Recorded data

- - - - -

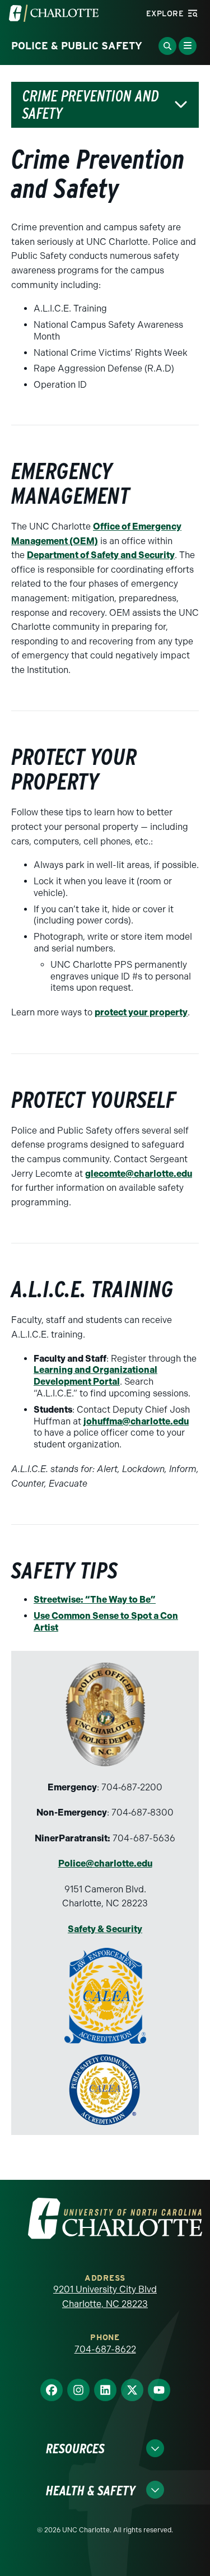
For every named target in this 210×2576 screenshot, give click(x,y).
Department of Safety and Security (101, 555)
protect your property (141, 1012)
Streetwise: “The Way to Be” (95, 1599)
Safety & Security (105, 1929)
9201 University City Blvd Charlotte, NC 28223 (105, 2296)
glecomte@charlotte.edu (138, 1173)
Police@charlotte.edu (105, 1863)
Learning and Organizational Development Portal (95, 1375)
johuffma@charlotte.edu (136, 1421)
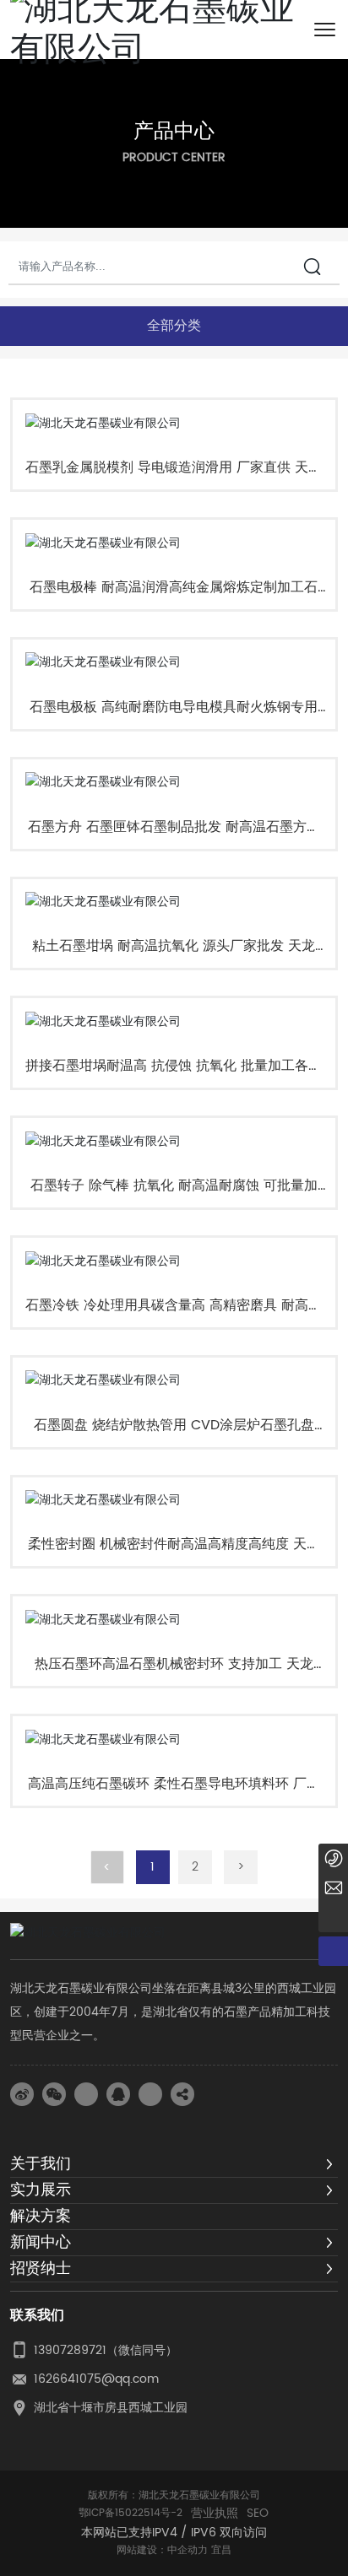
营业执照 (214, 2513)
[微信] (54, 2094)
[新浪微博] (22, 2094)
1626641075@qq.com (96, 2379)
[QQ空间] (150, 2094)
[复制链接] (182, 2094)
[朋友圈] (86, 2094)
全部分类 (174, 325)
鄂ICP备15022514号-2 (130, 2513)
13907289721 (70, 2350)
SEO (258, 2513)
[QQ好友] (118, 2094)
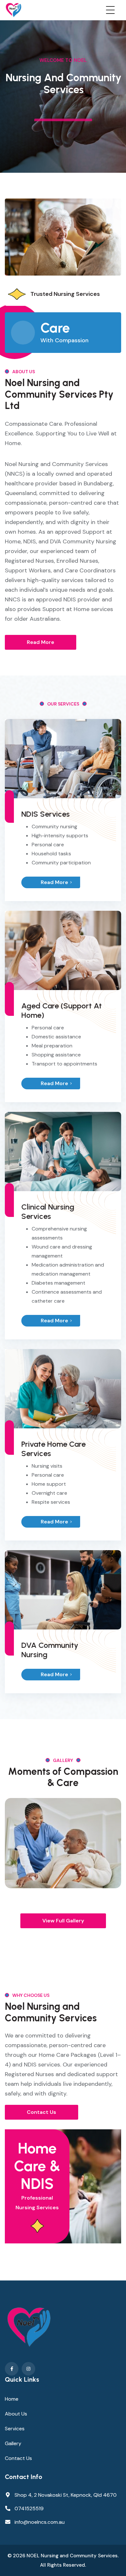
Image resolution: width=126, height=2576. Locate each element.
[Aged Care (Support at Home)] (63, 950)
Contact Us (18, 2458)
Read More (54, 882)
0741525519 (29, 2508)
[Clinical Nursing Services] (63, 1151)
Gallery (13, 2443)
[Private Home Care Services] (63, 1388)
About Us (16, 2413)
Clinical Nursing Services (47, 1211)
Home (11, 2399)
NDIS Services (45, 814)
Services (15, 2428)
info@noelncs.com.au (40, 2522)
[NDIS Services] (63, 758)
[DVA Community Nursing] (63, 1589)
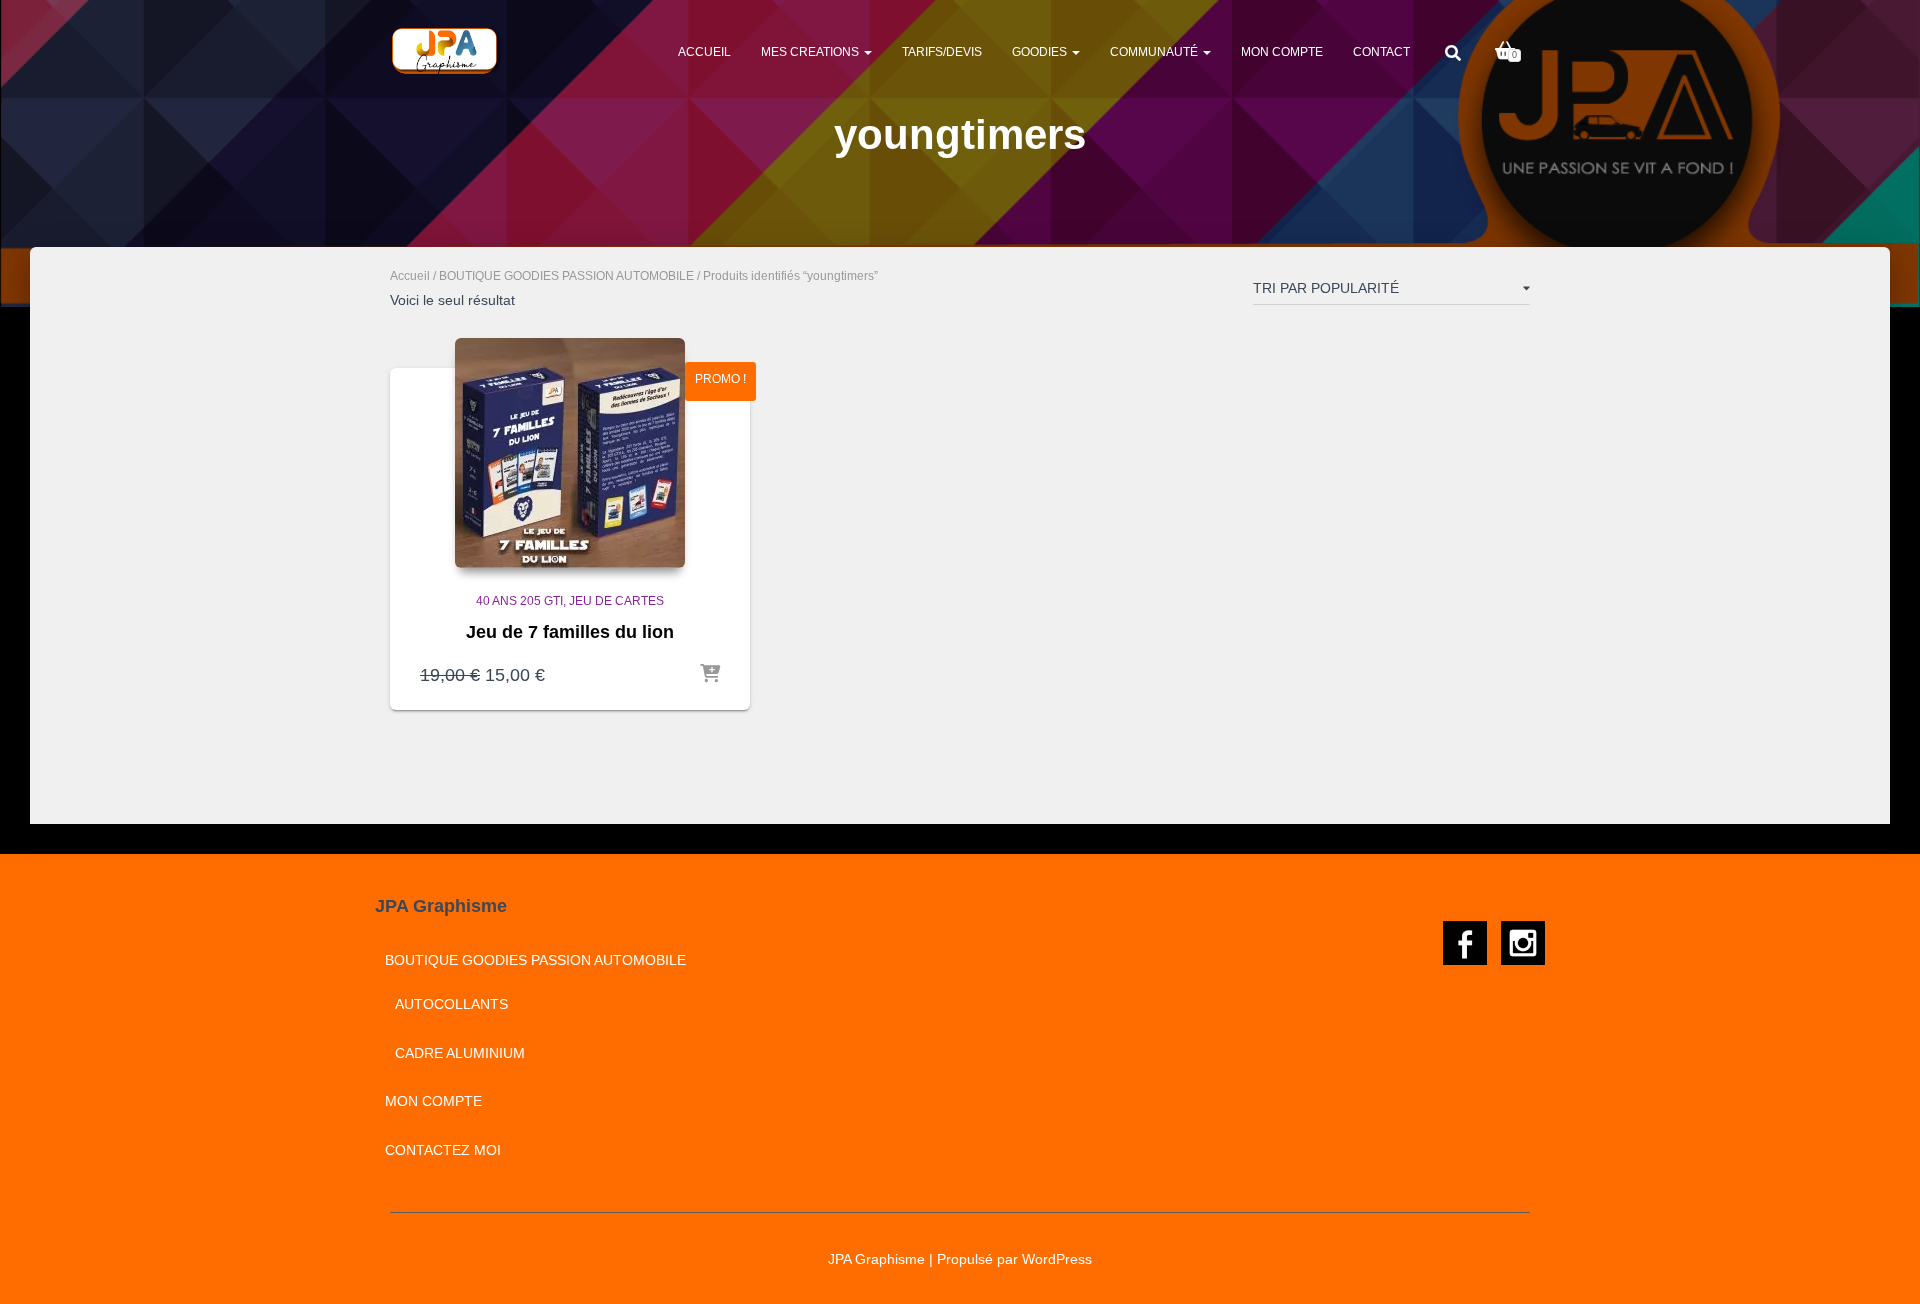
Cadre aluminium (460, 1053)
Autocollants (451, 1004)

- - - - -

**ABOUT THIS TASK**
The records above are to be repeated word for word, with the pictures omitted.

**ANSWER**
For every named target in this 210×2576 screenshot, give click(x,y).
Department of Safety and Security (101, 555)
protect your property (141, 1012)
Streetwise: “The Way to Be” (95, 1599)
Safety & Security (105, 1929)
9201 University City Blvd Charlotte, NC 28223 (105, 2296)
glecomte@charlotte.edu (138, 1173)
Police@charlotte.edu (105, 1863)
Learning and Organizational Development Portal (95, 1375)
johuffma@charlotte.edu (136, 1421)
营业执照 (214, 2513)
[微信] (54, 2094)
[新浪微博] (22, 2094)
1626641075@qq.com (96, 2379)
[QQ空间] (150, 2094)
[复制链接] (182, 2094)
[朋友圈] (86, 2094)
全部分类 (174, 325)
鄂ICP备15022514号-2 (130, 2513)
13907289721 (70, 2350)
SEO (258, 2513)
[QQ好友] (118, 2094)
Image resolution: width=126, height=2576. Locate each element.
[Aged Care (Support at Home)] (63, 950)
Contact Us (18, 2458)
Read More (54, 882)
0741525519 (29, 2508)
[Clinical Nursing Services] (63, 1151)
Gallery (13, 2443)
[Private Home Care Services] (63, 1388)
About Us (16, 2413)
Clinical Nursing Services (47, 1211)
Home (11, 2399)
NDIS Services (45, 814)
Services (15, 2428)
info@noelncs.com.au (40, 2522)
[NDIS Services] (63, 758)
[DVA Community Nursing] (63, 1589)
Cadre aluminium (460, 1053)
Autocollants (451, 1004)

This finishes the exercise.